The first one might be less flexible and require more code changes (including centering 8x8 icons into a possible 8x12 font for example), the second one might be a bit easier to implement once the fonts are made but things would be a bit less neatly categorized. But the second one also has another implication that will definitely be well-appreciated in custom levels: you'd be able to define any glyphs you like as basically a colored emoji, and have text boxes with multiple colors in them at the same time, and also custom graphics which you could just "type" into your level as roomtext which shows up in front of the player. Maybe another option would be to do it the first way (separate font and icon files) but to implement the icons as a fully-functional fallback font, so we'd have both the neat organization and lack of reuse, as well as the flexibility. But we'll have to see what the best solution will look like when implementing it.

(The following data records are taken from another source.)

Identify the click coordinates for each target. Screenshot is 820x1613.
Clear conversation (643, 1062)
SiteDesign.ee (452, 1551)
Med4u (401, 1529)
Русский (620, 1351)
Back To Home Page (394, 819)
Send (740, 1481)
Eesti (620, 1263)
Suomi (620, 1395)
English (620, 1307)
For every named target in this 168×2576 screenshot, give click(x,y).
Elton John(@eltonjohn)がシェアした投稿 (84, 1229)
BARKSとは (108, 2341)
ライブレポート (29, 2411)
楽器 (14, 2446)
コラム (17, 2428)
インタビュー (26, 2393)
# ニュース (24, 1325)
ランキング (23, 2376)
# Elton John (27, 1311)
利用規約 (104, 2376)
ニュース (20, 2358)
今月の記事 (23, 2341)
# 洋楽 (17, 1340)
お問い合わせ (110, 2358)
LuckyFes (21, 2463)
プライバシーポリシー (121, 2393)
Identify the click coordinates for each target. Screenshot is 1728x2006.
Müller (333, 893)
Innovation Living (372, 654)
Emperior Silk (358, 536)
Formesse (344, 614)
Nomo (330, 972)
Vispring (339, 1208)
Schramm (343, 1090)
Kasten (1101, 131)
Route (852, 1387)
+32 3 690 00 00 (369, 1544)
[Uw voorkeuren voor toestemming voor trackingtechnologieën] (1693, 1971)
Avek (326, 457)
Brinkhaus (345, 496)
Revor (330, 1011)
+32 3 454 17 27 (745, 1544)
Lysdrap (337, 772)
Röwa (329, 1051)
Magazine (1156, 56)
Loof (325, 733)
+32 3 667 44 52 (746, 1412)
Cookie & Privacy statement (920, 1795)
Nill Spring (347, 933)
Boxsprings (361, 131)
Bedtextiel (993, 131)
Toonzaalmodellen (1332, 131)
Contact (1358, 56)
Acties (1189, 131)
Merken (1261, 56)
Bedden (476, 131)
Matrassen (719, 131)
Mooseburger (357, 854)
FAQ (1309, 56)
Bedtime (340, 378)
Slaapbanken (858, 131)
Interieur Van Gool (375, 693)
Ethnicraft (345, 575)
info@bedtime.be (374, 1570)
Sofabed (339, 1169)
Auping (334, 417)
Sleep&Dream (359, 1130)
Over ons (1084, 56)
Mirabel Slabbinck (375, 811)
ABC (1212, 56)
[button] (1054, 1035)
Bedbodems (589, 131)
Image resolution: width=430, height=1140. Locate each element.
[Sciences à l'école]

Here are updated button icon sets as requested by Dav:
8×8
VVVVVVbutton_8squared
10×10
VVVVVVbutton_10squared
12×12
VVVVVVbutton_12squared

And here are the glyph identifier keys, also requested by Dav:

NINTENDO_DECK_A // Note that for the Deck, the icons are same as Nintendo but the layout is the same as Xbox
NINTENDO_DECK_B
NINTENDO_DECK_X
NINTENDO_DECK_Y
NINTENDO_PLUS
NINTENDO_MINUS
NINTENDO_L
NINTENDO_R
NINTENDO_ZL
NINTENDO_ZR
NINTENDO_XBOX_LSTICK
NINTENDO_XBOX_RSTICK
NINTENDO_SL
NINTENDO_SR
GENERIC_L
GENERIC_R

PLAYSTATION_CIRCLE
PLAYSTATION_CROSS
PLAYSTATION_TRIANGLE
PLAYSTATION_SQUARE
PLAYSTATION_START
PLAYSTATION_OPTIONS
PLAYSTATION_DECK_L1
PLAYSTATION_DECK_R1
PLAYSTATION_DECK_L2
PLAYSTATION_DECK_R2
PLAYSTATION_DECK_L3
PLAYSTATION_DECK_R3
DECK_L4
DECK_R4
DECK_L5
DECK_R5

XBOX_B
XBOX_A
XBOX_Y
XBOX_X
XBOX_DECK_VIEW
XBOX_DECK_MENU
XBOX_LB
XBOX_RB
XBOX_LT
XBOX_RT
NINTENDO_GENERIC_ACTIONRIGHT
NINTENDO_GENERIC_ACTIONDOWN
NINTENDO_GENERIC_ACTIONUP
NINTENDO_GENERIC_ACTIONLEFT
GENERIC_STICK
GENERIC_UNKNOWN

According to Dav, this can be closed as all sub-tasks have been completed.